SET GLOBAL experimental_ivf_index = 1; -- turn on vector index 
create index idx_rag using ivfflat on rag_tab(embedding) lists=1 op_type "vector_l2_ops";

Vector retrieval

Once the data is ready, you can search the database for the most similar content based on the questions we asked. This step relies heavily on the vector retrieval capabilities of MatrixOne, which supports multiple similarity searches, where we use l2_distance to retrieve and set the number of returned results to 3.

prompt = "What is the latest version of MatrixOne?"
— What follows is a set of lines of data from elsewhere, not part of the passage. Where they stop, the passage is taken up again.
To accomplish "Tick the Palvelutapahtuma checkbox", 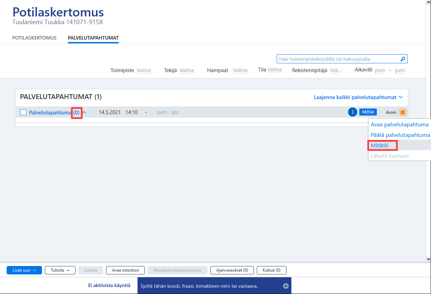I will [23, 112].
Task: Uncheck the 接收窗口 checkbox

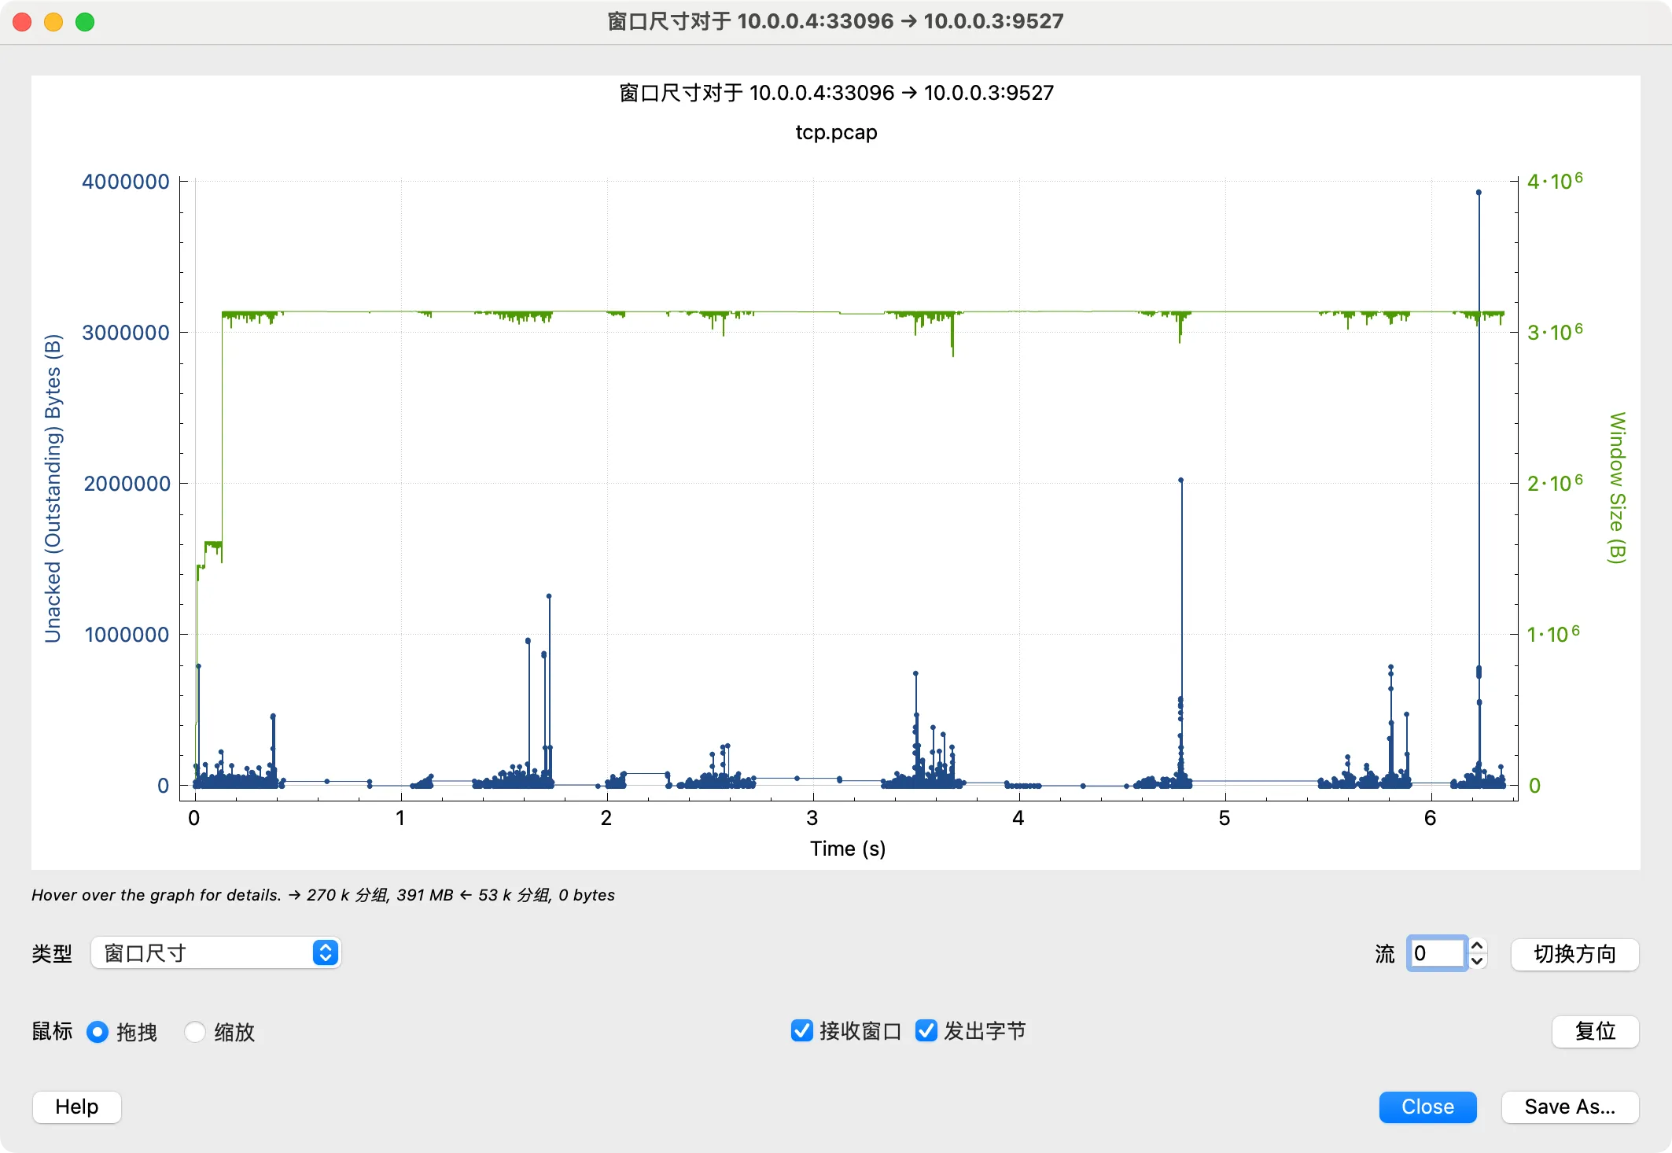Action: (x=801, y=1031)
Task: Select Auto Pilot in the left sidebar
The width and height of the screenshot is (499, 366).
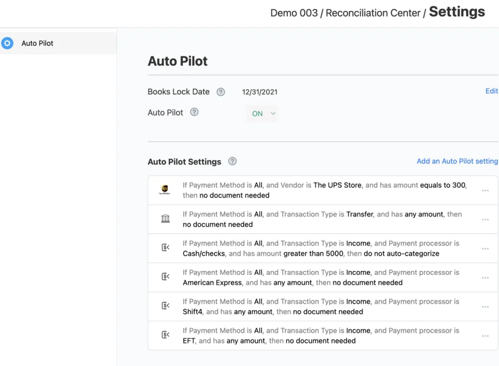Action: [37, 43]
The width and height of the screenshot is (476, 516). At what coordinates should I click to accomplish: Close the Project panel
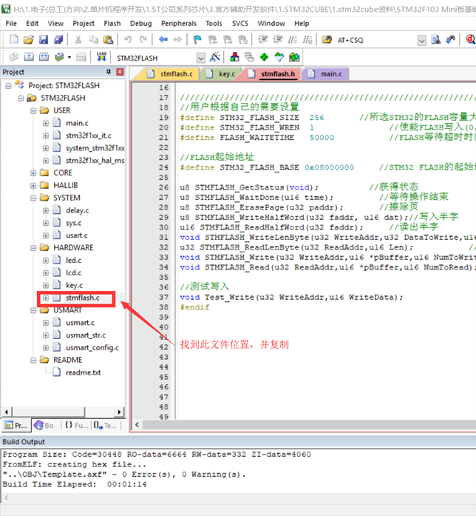click(120, 72)
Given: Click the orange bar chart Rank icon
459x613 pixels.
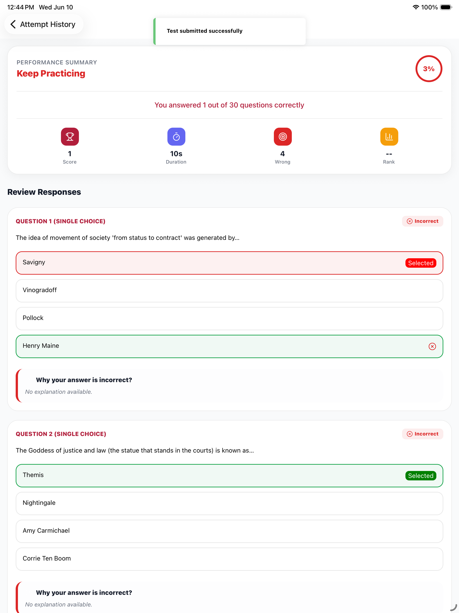Looking at the screenshot, I should click(389, 137).
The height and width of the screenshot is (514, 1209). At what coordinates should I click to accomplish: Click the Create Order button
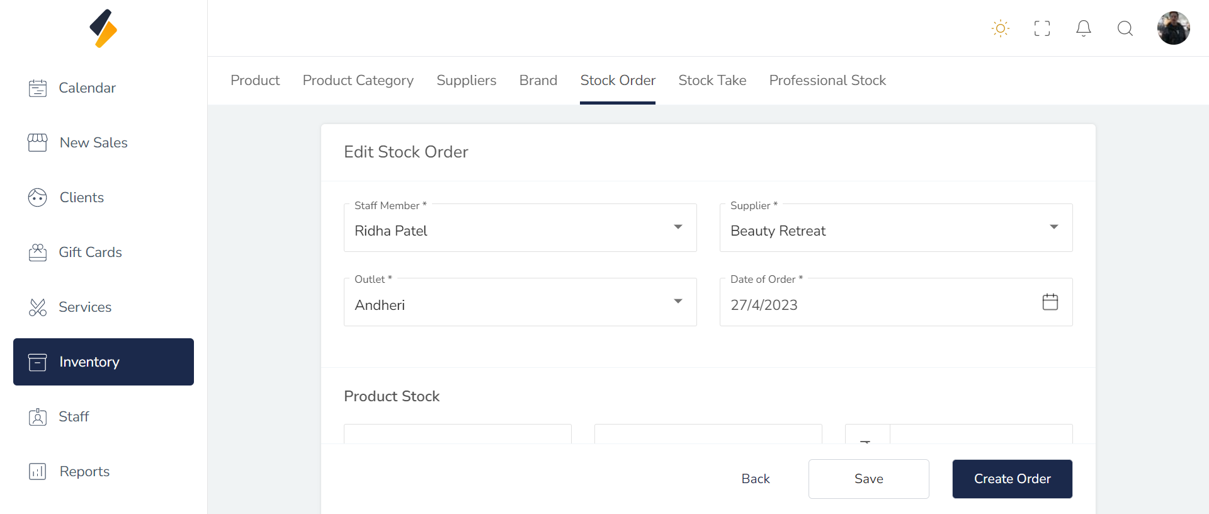pos(1012,479)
response = ollama.embeddings(
  prompt=prompt,
  model="mxbai-embed-large"
)
query_embedding= embedding = response["embedding"]
query_sql = "select content from rag_tab order by l2_distance(embedding,%s) asc limit 3"
data_to_query = str(query_embedding)
cursor.execute(query_sql, data_to_query)
data = cursor.fetchall()

Enhanced generation

We combine what we retrieved in the previous step with LLM to generate an answer.

#enhance generate 
output = ollama.generate(
  model="llama2",
  prompt=f"Using this data: {data}. Respond to this prompt: {prompt}"
)

print(output['response'])

Console output related answer:

Based on the provided data, the latest version of MatrixOne is v24.1.2.4, which was released on September 23th, 2024.

After enhancement, the model generates the correct answer.